With Pedro Alejandro (palejandro@wesleyan.edu)
Bharata Natyam dance course: students needed!
Bharata Natyam II: Embracing the Traditional and the Modern
Taught by Prof. Hari Krishnan
M/W 1.20-2.40pm
This advanced course is designed to further students’ understanding of the technique, history, and changing nature of Bharata Natyam dance and of Indian classical dance in general. The primary aim of the course is to foster an understanding of the role, function, and imaging of Bharata Natyam dance vis-à-vis ideas about tradition and modernity. Although the course assumes no prior knowledge of Bharata Natyam, we will move rapidly through the material. We will focus mainly on more complex studio work, extensive readings, and video presentations. In preparation for this course, students should have movement experience in other dance tradition(s). Occasionally, the class could include a guest lecture given by either a visiting scholar, dancer, or choreographer respected in the field of South Asian dance internationally.

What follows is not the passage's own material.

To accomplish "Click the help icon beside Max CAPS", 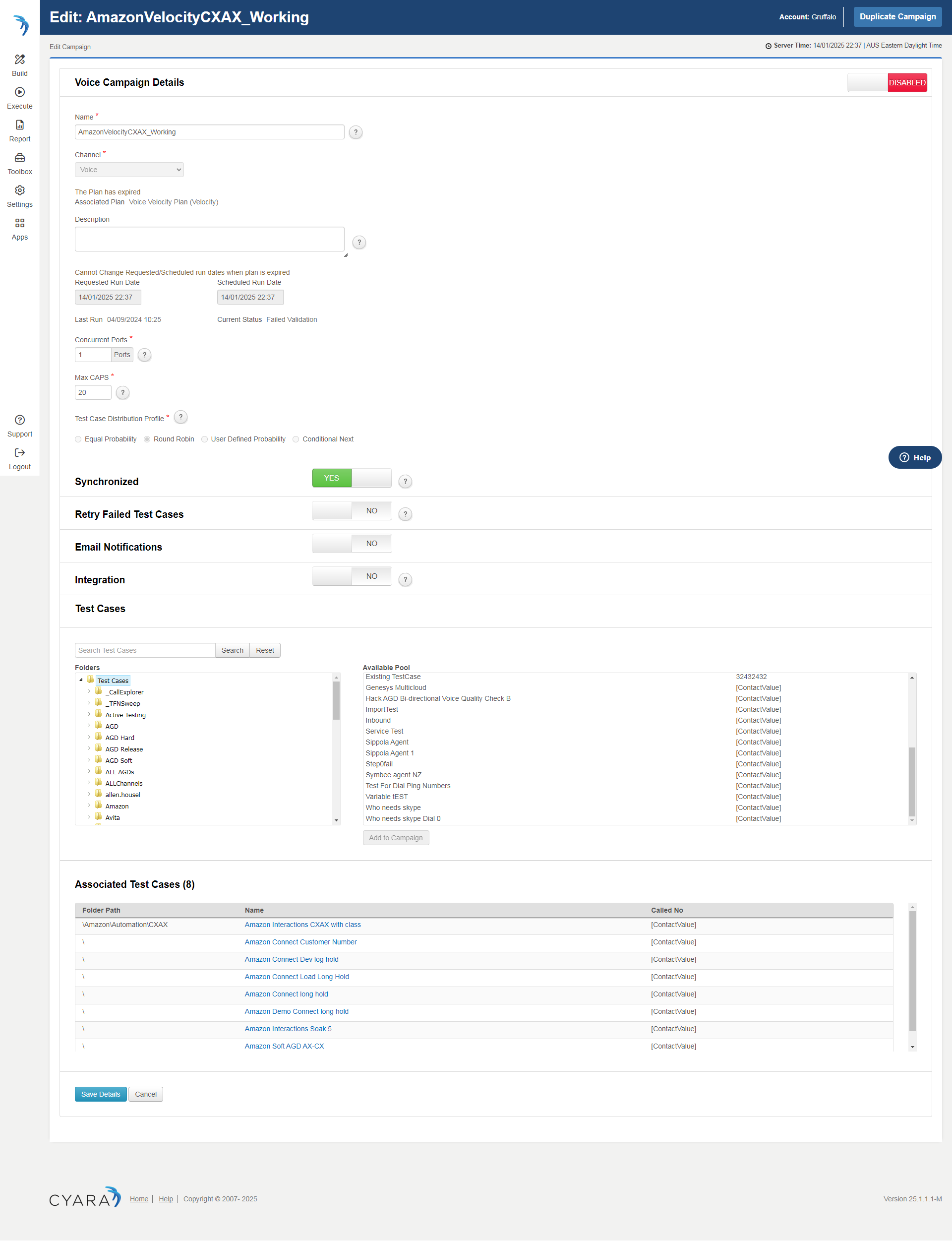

New Course: Black Speculative Fictions and the Anthropocene
CHUM 302
Fall 2018
Section: 01
Crosslisting: AFAM 312, E&ES 125, FGSS 301
Certificates: Social, Cultural, and Critical Theory
Course Cluster: Queer Studies
The genre of black speculative fiction–in the form of literature, art, music, and theory–provides a generative framework through which to (re)think understandings of race, gender, sexuality, class, the body, disability, citizenship, and the human. Often couched as taking place in the “future,” black speculative fictions also engage the past and critique the present. This makes the genre a critical resource for addressing the Anthropocene. The term “Anthropocene” first emerged from the discipline of geology in 2000. Scientists proposed that Earth had entered a new epoch (following the Holocene) in which “humans” had become geological forces, impacting the planet itself. However, the term Anthropocene raises numerous questions. What does it mean to think about the human at the level of a “species”? What constitutes evidence of the Anthropocene and when did it begin? Who is responsible for the Anthropocene’s attendant catastrophes, which include earthquakes, altered ocean waters, and massive storms? Does the Anthropocene overemphasize the human and thus downplay other interspecies and human-nonhuman, animate-inanimate relations? Or does it demand a (potentially fruitful) reconceptualization of the human? Further, how does artificial intelligence complicate definitions of the human and, by extension, of the Anthropocene? Centering the work of black speculative thinkers and placing it in conversation with scientific studies ranging from marine biology and geology to cybernetics, this course takes an interdisciplinary approach to the Anthropocene that endeavors to (re)conceptualize the human, ecological relations, and Earth itself. Texts engaged will include: novels, art, music, theory, and scientific studies.